Naypyidaw, a cold and too urbanized capital
Wow! Wow! And wow again! This was the most surprising city we’ve seen so far during our journey. It was not necessarily a good or a bad surprise, but just unexpected.
Naypyidaw is the capital of Myanmar since November 2005, a city built in secret by Myanmar Junta in the early 2000s. It is very large and has only few inhabitants compared to its size, so we have experienced the amazing, unprecedented and I guess unique experience for Asia to be the only ones on 8 to 20 lanes roads! Yes, 20 newly-built lanes on the Naypyidaw highway that is so incredibly large in order for a plane to be able to land there in case of some military emergency.
The city is “cold” and has nothing of the welcoming feeling we’ve got used to throughout Asia. Everything is urbanized and/ or organized and/ or controlled. Hotels for tourists are all grouped in the south-eastern part of the city, hotels for Burmese in some other part, residential zones, commercial zones, ministries…nothing is mixed. One can know the occupation of people according to the roof color of their block of apartments: blue for healthcare workers, green for agriculture and so on. There are restricted areas where only Burmese wearing a special permit can go…
Al in all, it is not a tourist friendly destination. The only way we could get an idea of this military city was to share a taxi with 3 other British tourists on a tour of the main attractions before leaving to our next destination. Even the 20 lanes highway was like an “attraction” as it was well protected by the military and we could only take photos from far, not really walk or drive on it. However, we liked Uppatasanti Pagoda, which is similar in size and shape to the Shwedagon Pagoda in Yangon, but newer, with opened interior nicely decorated and modernized (we used an elevator to go up).

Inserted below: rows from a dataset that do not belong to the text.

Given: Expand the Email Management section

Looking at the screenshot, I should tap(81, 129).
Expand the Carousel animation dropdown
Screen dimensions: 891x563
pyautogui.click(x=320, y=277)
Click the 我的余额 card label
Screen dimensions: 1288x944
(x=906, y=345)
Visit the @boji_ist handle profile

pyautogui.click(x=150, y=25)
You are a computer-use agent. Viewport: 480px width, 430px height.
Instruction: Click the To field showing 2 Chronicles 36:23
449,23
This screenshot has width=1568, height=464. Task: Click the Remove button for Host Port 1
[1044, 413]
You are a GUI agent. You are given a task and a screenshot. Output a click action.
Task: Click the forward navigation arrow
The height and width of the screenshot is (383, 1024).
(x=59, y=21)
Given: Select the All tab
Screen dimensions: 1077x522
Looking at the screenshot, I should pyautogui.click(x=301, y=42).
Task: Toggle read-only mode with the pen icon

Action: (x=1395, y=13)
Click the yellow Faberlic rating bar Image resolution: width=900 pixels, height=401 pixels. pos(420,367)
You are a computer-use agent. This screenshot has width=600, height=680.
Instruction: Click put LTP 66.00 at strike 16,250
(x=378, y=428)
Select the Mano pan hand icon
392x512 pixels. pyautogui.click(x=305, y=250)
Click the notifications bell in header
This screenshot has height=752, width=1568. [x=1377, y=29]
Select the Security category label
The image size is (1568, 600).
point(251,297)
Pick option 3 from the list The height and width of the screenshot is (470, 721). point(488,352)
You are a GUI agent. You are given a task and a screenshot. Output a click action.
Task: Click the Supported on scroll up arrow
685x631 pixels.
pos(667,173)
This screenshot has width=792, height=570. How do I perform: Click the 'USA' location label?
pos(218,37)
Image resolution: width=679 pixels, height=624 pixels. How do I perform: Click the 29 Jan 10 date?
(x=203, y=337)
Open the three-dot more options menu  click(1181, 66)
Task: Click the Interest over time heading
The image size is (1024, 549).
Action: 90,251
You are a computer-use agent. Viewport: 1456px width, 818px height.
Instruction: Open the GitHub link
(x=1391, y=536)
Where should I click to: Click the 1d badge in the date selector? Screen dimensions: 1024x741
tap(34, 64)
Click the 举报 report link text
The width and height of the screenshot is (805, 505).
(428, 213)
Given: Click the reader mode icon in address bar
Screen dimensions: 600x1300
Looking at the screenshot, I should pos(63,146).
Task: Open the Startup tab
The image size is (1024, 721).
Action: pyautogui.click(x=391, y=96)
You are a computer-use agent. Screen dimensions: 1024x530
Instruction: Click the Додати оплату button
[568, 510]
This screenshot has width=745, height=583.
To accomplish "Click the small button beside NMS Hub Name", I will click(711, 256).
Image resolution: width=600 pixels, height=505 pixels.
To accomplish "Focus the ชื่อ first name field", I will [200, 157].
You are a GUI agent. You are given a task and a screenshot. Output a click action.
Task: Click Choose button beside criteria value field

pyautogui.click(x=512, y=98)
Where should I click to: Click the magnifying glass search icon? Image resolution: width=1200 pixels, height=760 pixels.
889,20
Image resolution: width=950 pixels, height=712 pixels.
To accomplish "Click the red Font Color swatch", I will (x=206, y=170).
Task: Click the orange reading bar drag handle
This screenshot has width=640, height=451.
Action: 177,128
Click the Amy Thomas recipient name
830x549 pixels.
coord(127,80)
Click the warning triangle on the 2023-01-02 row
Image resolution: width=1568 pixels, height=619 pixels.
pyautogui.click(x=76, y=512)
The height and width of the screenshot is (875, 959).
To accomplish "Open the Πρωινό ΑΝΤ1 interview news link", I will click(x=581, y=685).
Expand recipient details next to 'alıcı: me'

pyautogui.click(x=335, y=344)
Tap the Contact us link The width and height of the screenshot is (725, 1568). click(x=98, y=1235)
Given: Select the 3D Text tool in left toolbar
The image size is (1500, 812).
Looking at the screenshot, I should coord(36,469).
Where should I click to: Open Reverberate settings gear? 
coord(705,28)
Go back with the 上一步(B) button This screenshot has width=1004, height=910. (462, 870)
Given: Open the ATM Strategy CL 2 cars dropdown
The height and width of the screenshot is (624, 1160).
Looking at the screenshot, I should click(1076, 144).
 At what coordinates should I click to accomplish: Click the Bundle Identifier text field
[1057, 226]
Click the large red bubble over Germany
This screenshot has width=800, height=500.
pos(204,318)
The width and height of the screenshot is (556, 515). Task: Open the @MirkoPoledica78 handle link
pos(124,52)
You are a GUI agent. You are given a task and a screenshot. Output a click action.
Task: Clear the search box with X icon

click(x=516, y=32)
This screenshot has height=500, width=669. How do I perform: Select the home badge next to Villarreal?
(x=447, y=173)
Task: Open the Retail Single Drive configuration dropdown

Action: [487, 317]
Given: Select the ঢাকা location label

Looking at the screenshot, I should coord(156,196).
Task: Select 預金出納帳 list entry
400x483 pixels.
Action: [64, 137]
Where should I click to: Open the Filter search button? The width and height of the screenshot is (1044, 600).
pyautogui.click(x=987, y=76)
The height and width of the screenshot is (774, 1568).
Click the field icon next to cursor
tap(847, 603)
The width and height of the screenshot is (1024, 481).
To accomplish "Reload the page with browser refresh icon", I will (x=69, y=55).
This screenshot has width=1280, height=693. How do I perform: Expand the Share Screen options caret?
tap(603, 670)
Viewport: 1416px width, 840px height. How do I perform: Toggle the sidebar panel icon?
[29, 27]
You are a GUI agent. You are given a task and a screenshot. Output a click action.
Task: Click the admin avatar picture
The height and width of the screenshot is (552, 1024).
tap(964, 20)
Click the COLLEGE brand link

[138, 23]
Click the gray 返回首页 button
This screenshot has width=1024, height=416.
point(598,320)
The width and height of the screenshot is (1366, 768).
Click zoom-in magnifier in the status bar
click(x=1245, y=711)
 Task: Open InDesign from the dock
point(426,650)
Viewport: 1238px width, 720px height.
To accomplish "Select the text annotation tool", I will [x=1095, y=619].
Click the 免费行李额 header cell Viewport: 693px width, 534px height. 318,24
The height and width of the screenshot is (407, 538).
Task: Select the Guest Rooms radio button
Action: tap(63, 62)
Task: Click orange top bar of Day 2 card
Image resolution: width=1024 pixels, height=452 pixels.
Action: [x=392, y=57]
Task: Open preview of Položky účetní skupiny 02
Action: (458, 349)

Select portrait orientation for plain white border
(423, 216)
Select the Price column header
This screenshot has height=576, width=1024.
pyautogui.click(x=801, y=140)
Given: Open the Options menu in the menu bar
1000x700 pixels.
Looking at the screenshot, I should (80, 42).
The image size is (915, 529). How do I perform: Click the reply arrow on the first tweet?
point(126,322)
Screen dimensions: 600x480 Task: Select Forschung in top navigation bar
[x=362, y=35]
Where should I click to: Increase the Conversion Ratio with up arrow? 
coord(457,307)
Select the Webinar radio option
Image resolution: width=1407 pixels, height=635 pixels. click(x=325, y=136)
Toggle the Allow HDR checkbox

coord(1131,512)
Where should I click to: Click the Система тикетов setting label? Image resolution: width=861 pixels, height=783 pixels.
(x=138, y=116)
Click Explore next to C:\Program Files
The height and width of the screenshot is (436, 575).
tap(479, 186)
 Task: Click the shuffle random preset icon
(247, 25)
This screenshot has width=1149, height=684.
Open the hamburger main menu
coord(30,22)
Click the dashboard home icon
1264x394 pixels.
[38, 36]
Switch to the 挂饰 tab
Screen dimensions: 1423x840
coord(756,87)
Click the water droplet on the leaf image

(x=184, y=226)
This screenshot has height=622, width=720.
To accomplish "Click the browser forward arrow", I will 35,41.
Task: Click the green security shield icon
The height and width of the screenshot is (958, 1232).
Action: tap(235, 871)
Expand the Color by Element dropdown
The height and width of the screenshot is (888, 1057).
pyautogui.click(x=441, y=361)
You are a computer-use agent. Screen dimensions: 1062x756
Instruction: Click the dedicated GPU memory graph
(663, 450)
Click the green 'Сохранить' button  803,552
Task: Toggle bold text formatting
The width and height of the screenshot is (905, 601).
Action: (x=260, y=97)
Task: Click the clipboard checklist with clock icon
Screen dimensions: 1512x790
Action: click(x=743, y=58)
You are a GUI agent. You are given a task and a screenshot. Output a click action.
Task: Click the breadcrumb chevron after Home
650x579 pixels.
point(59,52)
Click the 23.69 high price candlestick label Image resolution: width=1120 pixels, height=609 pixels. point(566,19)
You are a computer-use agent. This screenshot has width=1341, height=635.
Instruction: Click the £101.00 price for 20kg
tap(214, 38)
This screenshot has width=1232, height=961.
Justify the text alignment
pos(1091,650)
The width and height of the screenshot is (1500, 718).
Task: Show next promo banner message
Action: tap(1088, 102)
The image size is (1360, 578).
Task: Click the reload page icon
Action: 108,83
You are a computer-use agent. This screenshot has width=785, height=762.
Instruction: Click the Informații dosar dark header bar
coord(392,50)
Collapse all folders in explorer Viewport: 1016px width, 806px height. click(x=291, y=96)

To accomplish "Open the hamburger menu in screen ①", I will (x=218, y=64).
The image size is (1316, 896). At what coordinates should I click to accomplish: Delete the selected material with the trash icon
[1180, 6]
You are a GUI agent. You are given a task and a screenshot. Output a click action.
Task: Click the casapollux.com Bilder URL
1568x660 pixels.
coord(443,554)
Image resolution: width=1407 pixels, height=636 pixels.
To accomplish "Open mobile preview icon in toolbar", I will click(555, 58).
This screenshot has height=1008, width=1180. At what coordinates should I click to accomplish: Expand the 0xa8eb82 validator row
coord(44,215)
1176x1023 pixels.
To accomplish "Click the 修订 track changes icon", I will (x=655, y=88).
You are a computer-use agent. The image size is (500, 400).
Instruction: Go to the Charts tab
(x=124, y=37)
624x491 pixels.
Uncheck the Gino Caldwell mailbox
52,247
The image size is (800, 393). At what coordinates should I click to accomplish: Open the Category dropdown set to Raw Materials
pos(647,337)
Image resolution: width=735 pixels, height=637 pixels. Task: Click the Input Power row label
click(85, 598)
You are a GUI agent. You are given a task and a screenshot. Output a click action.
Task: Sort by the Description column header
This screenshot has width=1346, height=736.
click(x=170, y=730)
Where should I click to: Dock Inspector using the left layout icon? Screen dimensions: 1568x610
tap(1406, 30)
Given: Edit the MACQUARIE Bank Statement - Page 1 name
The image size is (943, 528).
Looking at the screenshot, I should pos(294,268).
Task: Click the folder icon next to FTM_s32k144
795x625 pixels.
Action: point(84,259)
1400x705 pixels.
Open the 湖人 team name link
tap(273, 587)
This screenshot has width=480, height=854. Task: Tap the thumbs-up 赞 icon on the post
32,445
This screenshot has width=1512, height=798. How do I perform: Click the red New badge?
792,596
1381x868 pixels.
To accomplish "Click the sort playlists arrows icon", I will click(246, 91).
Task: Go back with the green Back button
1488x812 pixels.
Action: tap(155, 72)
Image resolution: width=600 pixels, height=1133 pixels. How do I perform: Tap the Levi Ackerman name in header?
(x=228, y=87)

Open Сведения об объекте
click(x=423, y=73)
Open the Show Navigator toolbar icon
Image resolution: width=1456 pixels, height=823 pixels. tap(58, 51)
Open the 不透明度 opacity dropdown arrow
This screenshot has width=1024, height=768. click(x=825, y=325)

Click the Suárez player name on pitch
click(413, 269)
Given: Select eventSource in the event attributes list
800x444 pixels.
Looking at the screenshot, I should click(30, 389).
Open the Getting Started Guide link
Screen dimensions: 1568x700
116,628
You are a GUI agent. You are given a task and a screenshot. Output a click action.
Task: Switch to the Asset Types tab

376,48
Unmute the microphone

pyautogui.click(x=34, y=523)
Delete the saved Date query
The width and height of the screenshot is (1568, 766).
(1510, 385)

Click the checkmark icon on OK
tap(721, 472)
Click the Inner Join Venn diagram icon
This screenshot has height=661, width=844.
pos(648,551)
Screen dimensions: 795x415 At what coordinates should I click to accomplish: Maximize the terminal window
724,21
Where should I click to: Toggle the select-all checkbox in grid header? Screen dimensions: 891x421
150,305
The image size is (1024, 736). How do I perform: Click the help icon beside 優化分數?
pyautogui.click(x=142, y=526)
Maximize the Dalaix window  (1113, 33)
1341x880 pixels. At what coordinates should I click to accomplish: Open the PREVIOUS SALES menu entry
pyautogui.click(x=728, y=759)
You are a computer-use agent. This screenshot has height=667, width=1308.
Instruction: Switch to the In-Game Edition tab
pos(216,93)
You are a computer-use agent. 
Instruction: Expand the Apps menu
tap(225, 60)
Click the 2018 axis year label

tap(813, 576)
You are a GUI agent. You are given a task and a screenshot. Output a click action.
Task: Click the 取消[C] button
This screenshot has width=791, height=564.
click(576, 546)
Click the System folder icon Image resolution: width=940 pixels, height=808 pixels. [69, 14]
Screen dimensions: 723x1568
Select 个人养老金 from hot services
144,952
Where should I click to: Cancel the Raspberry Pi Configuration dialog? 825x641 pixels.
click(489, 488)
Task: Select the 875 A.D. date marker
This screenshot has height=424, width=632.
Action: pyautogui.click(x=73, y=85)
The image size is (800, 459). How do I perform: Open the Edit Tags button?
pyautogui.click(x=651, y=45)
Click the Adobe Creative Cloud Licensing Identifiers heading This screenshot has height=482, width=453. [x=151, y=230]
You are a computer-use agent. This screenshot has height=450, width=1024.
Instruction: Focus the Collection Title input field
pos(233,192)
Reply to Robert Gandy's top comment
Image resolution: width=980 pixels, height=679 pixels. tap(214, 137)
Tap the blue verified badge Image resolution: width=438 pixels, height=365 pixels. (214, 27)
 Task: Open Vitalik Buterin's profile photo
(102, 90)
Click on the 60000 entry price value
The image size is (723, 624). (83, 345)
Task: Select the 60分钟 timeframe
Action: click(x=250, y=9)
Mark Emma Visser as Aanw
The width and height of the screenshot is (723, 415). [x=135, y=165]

Next to the pagoda they keep one of the rarest and most worshipped animals on the planet: 7 white elephants. The legend says that every powerful emperor has to have at least one, as a sign of greatness and for the divine protection of his Kingdom.
The massive Myanmar Parliament is not accessible for visitors and can be admired only from far away. Like the rest of the city it was built with fear of an armed attack in mind: you have to cross a suspended bridge before entering the Parliament, remembering the European medieval castles. And the presidential palace is even more protected, being situated just behind the Parliament and not even visible from afar.